Ready to see entropy in action? It turns out the concept of entropy shows up everywhere in modern computing - from helping machines learn to compressing our data. Let's look at some of the most exciting applications:

  • Binary Cross-Entropy in Deep Learning: When training neural networks, Binary Cross-Entropy is a commonly used loss function for binary classification tasks. The smaller the entropy (that is, the lower the expected surprise between the prediction and the actual value), the better the model is performing!
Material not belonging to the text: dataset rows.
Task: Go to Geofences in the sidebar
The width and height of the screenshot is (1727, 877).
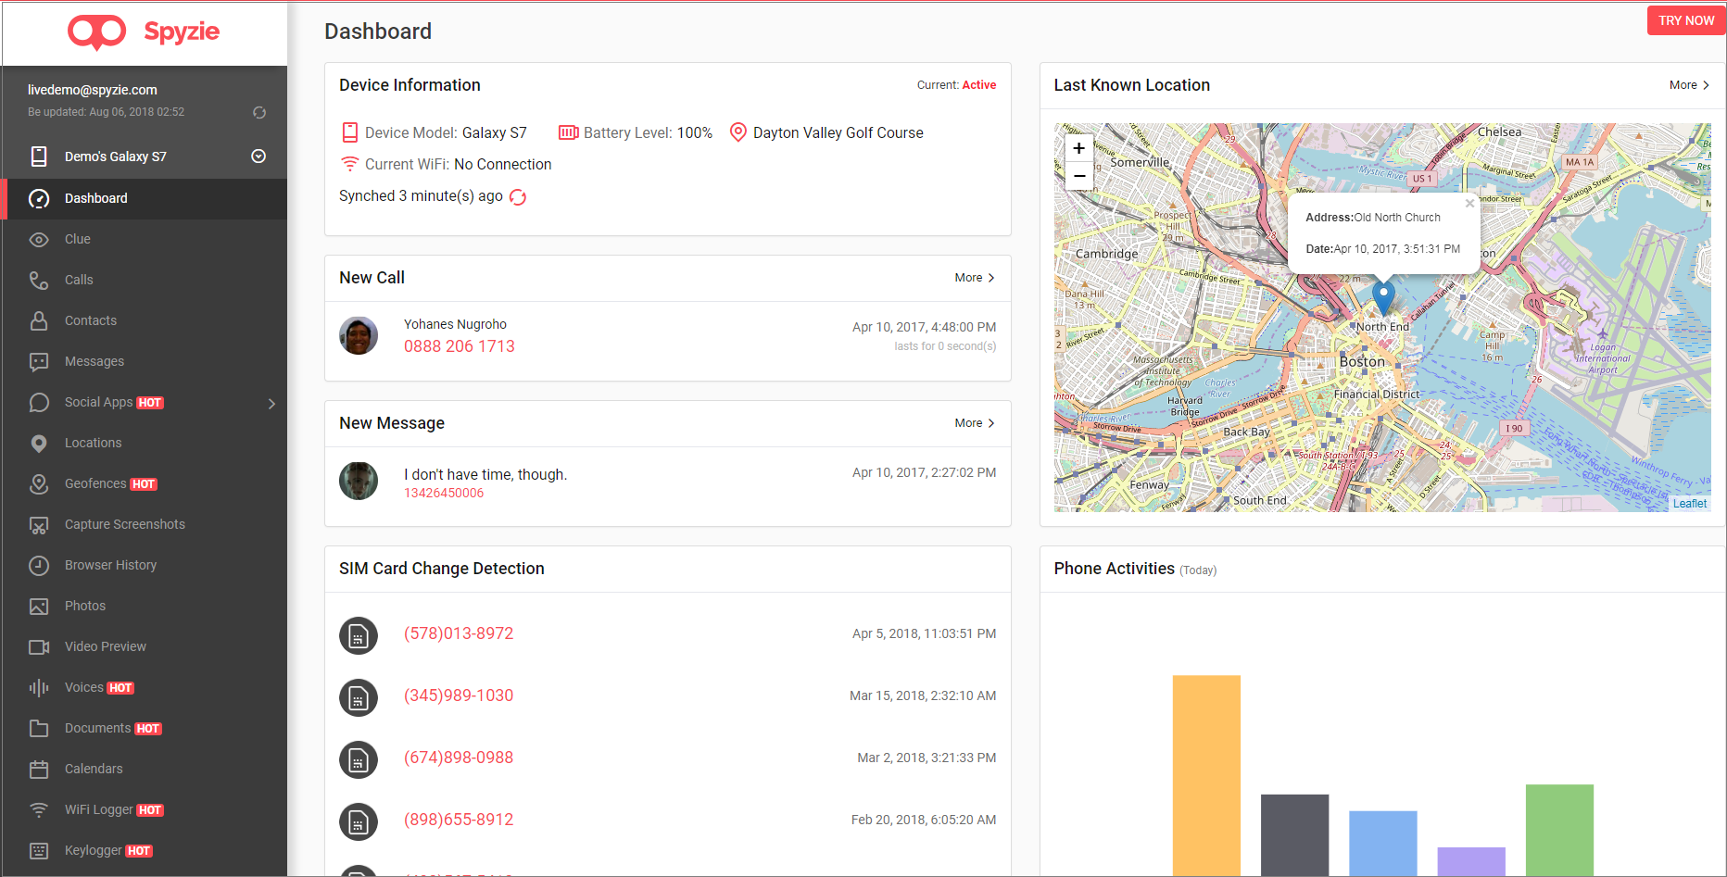Action: pyautogui.click(x=95, y=483)
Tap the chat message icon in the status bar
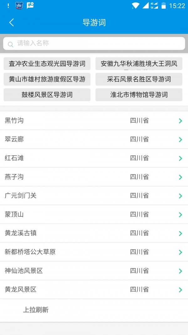The width and height of the screenshot is (188, 335). point(29,5)
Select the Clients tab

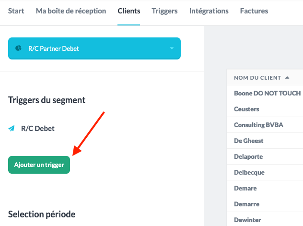(x=129, y=11)
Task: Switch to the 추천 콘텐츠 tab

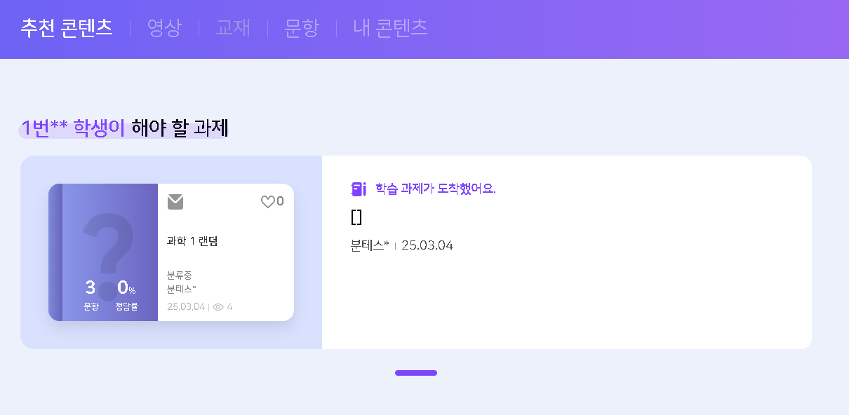Action: tap(67, 28)
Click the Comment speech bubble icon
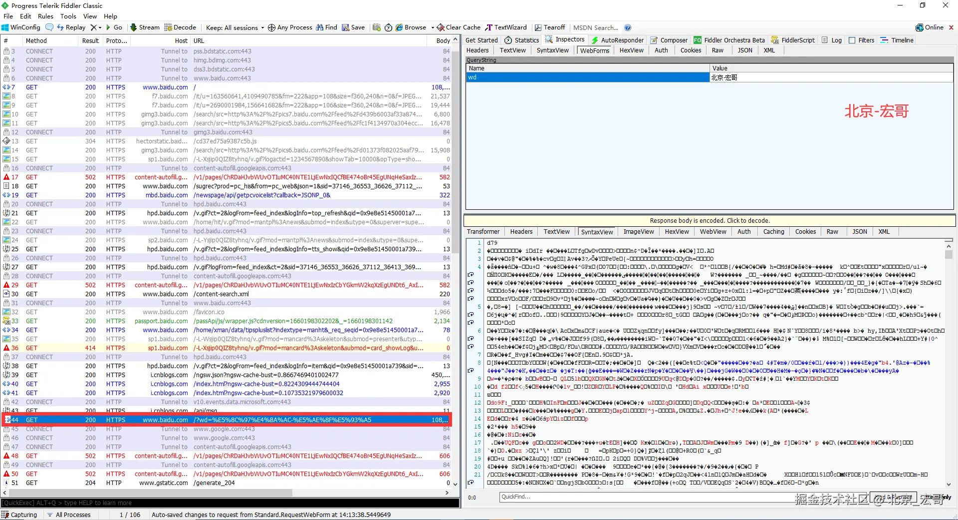This screenshot has height=520, width=958. [x=49, y=27]
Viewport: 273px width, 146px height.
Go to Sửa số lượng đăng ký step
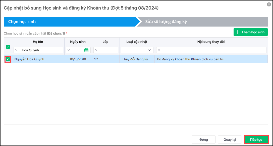[166, 22]
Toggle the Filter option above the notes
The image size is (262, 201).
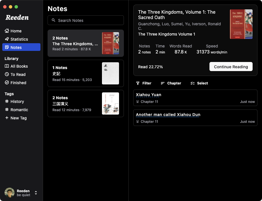(144, 83)
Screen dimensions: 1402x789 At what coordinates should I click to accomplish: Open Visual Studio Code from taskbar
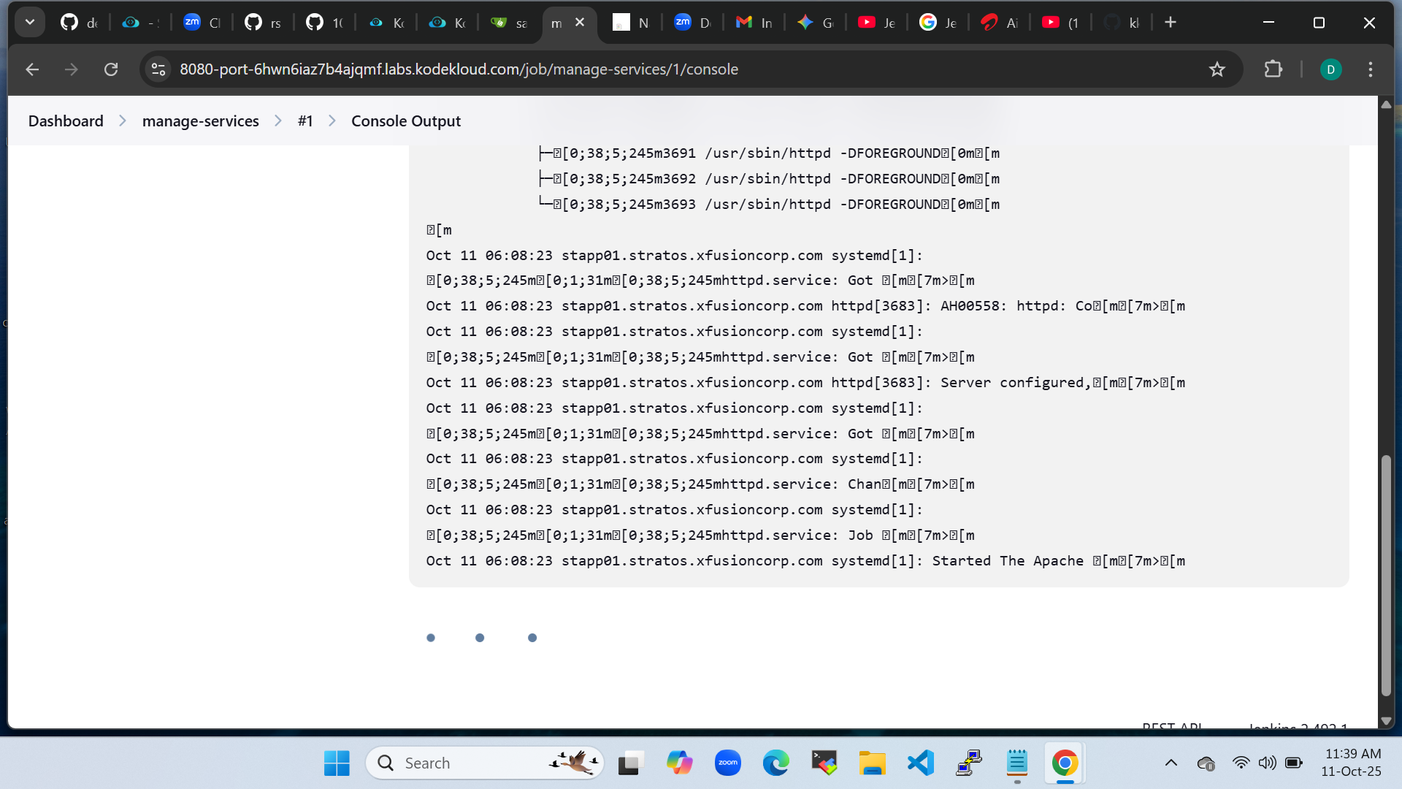coord(921,763)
In other words, when a model closely predicts the true label over and over again, how surprised can we be it does so again?
  • Information Gain in Decision Trees: Without considering stopping criteria, overfitting, and a few other things, in decision trees the goal is to find a series of rules (one rule per node, e.g., income ≤ 135k to branch left, and income > 135k to branch right) so that, when passing each training example through the tree's rules, we get at each leave, ideally, a bunch of examples all with the same y label, e.g. entrepreneur or not (separating or classifying the data perfectly with these rules). Thus, as the tree branches down, the goal is to decrease its entropy, because, if at a node we had a 50-50% split between entrepreneur and not entrepreneur labels, its entropy would be maximum, while we had only 1 type of label -e.g., all entrepreneur- its entropy would be 0). So, by calculating the reduction in entropy (aka information gain) between the parent's entropy and a weighted average of the children's entropy, we can determine which rules do the best job (or give us the most bang for our buck) in separating our data.
  • Data Compression: Ever wondered how files get zipped? Entropy helps determine the theoretical minimum number of bits needed to represent data without losing information. Compression algorithms like Huffman coding use this principle to assign shorter codes to more frequent symbols - pretty clever, right?
  • Cryptography: In the world of security, entropy measures the unpredictability of random number generators - crucial for creating strong encryption keys. The higher the entropy, the harder it is for attackers to guess the key. It's like having a really good randomness detector!

Example Calculation of Entropy

You are an entropy expert at this point, but before you move on to the next article, let's look at an example together. Consider a binary message source that produces 0s with probability 0.7 and 1s with probability 0.3. How could we calculate its entropy? Easy!

$$Entropy = -0.7 \log_2(0.7) - 0.3 \log_2(0.3) \approx 0.8813\text{ bits}$$

This value indicates that, on average, each symbol in the message carries 0.8813 bits of information, less than the maximum possible entropy of 1 bit for a binary source, which would occur with equal probabilities!

Practice Quiz Time

Now that you understand entropy, let's test your knowledge with a quick quiz:

What is the maximum entropy (in bits) for a system with 4 equally likely outcomes?

If you have a theoretically fair six-sided die, what is the entropy of a single roll?

Assuming the same theoretically fair six-sided die, what is the entropy of 100 rolls?